* CHALLENGE *
Recast the stretch of entries below, from the line that contains "Mute audio track A1" through the line that contains "[x=333, y=17]", as a Markdown table with the columns Row and Entry line. Number each line and leave out blank lines.
============================================================
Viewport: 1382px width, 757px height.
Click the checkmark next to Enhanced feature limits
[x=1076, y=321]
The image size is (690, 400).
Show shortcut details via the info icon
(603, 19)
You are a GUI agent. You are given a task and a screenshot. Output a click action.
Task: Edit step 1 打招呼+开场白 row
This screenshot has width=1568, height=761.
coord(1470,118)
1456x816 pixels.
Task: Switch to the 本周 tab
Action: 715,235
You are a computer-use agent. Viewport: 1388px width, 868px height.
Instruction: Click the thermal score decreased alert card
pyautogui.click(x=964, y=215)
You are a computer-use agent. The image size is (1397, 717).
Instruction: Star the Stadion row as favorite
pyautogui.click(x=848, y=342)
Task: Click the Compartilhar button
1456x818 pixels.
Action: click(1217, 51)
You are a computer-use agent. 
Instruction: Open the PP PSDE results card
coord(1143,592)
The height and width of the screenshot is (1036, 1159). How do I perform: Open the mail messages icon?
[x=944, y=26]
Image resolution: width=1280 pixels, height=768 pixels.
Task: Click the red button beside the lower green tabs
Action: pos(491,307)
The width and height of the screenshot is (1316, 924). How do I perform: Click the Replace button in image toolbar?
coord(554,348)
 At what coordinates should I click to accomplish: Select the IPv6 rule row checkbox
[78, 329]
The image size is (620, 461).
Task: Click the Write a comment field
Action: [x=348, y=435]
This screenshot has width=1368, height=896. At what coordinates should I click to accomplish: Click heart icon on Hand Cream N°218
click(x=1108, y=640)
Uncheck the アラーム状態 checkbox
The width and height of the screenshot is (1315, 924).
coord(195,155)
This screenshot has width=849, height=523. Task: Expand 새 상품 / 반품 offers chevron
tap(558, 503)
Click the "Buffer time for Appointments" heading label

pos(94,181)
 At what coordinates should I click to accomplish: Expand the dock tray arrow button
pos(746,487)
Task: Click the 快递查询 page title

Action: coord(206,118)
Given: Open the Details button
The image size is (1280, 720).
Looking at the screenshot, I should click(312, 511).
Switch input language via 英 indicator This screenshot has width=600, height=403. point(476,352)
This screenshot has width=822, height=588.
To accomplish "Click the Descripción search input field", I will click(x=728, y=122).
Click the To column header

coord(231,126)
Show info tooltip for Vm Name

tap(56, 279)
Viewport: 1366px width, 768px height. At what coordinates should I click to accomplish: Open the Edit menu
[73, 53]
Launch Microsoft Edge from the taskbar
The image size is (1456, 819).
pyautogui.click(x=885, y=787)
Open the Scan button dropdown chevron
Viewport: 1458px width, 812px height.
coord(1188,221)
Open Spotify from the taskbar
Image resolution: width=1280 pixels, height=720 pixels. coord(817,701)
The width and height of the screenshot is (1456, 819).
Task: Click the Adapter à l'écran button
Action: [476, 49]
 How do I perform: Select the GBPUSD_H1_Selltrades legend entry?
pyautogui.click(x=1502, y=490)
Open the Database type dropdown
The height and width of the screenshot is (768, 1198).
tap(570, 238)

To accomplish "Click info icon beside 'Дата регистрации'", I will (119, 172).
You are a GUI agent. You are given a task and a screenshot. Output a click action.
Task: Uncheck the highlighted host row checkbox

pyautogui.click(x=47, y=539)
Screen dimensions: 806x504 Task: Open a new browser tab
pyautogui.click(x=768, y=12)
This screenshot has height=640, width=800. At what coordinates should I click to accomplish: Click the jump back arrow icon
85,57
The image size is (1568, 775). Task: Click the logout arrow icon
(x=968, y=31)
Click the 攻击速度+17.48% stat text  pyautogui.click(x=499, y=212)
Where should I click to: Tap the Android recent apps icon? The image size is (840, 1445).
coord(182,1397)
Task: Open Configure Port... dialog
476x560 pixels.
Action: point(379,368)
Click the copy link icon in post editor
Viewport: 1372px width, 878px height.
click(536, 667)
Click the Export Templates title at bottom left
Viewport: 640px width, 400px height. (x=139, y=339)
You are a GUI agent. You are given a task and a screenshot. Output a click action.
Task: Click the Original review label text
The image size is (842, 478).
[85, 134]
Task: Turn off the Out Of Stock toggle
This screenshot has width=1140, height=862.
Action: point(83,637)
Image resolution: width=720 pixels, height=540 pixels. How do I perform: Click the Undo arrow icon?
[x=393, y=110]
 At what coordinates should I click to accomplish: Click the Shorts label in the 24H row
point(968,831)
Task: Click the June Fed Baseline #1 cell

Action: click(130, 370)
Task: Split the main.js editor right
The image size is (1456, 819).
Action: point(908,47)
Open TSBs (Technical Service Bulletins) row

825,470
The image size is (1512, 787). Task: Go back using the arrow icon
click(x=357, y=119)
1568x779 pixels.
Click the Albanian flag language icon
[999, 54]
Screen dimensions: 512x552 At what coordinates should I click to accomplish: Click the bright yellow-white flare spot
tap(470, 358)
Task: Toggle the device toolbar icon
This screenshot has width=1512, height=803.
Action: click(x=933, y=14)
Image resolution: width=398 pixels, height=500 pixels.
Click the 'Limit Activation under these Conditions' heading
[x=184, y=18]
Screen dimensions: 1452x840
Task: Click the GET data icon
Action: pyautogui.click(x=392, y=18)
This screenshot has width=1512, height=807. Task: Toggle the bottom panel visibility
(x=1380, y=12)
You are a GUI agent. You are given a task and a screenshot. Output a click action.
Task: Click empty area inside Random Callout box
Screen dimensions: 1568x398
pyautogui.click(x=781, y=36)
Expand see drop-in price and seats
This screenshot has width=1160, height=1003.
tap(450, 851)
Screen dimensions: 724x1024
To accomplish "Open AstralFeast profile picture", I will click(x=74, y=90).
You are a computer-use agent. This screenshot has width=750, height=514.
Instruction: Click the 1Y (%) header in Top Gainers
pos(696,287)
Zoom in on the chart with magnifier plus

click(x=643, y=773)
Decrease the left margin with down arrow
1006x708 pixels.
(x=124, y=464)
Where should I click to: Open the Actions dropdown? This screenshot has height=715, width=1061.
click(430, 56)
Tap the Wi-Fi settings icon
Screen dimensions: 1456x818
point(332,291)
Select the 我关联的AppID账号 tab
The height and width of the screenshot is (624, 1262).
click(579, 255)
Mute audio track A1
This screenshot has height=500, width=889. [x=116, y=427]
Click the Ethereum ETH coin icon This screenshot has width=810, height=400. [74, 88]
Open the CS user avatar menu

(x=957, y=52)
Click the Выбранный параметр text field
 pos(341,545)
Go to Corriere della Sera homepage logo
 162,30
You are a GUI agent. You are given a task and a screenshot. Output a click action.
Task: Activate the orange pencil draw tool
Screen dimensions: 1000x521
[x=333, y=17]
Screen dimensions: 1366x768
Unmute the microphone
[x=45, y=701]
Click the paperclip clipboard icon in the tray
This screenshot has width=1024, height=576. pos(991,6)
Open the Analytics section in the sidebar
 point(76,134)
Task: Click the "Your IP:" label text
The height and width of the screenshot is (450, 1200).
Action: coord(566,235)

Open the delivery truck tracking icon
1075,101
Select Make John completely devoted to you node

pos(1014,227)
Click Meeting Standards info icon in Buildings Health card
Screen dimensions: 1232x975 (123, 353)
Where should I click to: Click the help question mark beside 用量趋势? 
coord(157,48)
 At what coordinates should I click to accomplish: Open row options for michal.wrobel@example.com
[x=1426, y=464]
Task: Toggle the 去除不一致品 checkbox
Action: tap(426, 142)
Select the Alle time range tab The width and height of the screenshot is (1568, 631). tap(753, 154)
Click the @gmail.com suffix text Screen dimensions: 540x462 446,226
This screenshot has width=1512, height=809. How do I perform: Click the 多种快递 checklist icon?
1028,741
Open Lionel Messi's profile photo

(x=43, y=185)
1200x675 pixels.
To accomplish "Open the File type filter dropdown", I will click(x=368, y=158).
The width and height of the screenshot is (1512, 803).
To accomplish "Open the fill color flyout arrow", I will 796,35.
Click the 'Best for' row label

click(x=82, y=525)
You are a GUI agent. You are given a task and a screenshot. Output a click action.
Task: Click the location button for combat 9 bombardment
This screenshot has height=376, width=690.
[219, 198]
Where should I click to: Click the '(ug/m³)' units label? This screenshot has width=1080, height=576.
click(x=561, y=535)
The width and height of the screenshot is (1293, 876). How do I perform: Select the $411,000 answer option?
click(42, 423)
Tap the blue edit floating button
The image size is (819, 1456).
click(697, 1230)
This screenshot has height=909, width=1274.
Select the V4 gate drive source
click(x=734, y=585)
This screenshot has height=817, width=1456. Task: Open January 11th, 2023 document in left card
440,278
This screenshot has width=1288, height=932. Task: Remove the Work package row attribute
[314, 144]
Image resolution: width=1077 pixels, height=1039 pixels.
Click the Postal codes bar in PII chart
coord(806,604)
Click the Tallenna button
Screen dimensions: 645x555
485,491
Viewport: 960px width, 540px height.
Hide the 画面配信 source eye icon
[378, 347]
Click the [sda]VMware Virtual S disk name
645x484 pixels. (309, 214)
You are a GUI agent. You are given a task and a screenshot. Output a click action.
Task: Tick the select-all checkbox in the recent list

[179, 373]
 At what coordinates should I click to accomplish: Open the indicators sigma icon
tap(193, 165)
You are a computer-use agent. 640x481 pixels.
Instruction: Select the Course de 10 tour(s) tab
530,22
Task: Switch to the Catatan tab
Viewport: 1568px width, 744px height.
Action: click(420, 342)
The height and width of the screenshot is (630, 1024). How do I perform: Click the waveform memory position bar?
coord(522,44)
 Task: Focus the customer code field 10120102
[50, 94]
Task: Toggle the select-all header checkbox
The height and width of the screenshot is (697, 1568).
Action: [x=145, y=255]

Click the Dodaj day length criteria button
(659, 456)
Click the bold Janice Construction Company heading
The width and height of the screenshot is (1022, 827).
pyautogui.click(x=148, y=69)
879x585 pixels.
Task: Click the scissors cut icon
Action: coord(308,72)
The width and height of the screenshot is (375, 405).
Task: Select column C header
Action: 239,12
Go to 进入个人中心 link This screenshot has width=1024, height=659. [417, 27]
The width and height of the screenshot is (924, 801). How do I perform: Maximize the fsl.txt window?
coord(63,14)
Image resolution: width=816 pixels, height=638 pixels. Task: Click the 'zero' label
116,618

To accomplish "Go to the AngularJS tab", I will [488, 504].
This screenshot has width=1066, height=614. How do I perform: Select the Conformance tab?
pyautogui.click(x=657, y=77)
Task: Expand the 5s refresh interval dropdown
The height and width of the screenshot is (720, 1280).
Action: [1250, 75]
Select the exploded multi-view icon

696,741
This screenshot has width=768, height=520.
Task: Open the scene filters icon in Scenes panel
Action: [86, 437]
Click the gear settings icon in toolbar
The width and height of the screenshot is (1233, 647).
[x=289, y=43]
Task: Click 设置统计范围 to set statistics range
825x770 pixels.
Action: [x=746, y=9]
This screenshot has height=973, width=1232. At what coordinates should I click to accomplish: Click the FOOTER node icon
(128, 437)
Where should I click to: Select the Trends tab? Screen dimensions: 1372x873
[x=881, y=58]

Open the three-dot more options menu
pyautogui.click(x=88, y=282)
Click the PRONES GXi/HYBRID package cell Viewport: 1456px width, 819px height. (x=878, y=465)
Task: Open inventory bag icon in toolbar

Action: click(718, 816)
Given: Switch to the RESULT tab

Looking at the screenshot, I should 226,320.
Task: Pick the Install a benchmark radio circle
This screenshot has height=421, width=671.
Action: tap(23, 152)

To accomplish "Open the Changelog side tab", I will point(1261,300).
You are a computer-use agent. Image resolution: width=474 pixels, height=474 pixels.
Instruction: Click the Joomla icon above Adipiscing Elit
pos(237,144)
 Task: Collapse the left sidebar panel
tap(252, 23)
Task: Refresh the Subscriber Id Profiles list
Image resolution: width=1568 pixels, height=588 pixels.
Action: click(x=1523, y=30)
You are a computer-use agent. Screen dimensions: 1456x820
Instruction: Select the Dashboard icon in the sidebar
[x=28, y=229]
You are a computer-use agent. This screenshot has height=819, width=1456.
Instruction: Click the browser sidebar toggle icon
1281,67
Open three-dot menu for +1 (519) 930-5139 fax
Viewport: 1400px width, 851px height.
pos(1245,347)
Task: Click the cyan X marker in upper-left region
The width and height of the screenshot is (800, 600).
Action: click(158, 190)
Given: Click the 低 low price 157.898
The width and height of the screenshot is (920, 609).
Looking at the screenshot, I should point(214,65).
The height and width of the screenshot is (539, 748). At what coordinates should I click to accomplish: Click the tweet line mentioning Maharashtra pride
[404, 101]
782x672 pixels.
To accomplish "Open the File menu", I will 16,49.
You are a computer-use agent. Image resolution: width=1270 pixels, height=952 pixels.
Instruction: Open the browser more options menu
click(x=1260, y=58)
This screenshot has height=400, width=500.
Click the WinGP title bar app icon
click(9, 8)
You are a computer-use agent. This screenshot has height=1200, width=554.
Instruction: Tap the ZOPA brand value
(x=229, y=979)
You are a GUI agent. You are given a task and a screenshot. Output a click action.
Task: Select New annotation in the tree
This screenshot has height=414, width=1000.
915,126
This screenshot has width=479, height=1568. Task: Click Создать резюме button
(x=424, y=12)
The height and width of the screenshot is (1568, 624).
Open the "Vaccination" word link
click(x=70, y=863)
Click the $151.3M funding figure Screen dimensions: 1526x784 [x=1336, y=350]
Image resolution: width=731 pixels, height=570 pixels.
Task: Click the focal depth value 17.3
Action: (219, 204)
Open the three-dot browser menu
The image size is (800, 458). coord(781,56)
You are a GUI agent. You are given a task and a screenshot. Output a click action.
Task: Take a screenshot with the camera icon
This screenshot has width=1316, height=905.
============================================================
* CORRECT RESPONSE *
| Row | Entry line |
|---|---|
| 1 | Mute audio track A1 |
| 2 | This screenshot has height=500, width=889. [x=116, y=427] |
| 3 | Click the Ethereum ETH coin icon This screenshot has width=810, height=400. [74, 88] |
| 4 | Open the CS user avatar menu |
| 5 | (x=957, y=52) |
| 6 | Click the Выбранный параметр text field |
| 7 |  pos(341,545) |
| 8 | Go to Corriere della Sera homepage logo |
| 9 |  162,30 |
| 10 | You are a GUI agent. You are given a task and a screenshot. Output a click action. |
| 11 | Task: Activate the orange pencil draw tool |
| 12 | Screen dimensions: 1000x521 |
| 13 | [x=333, y=17] |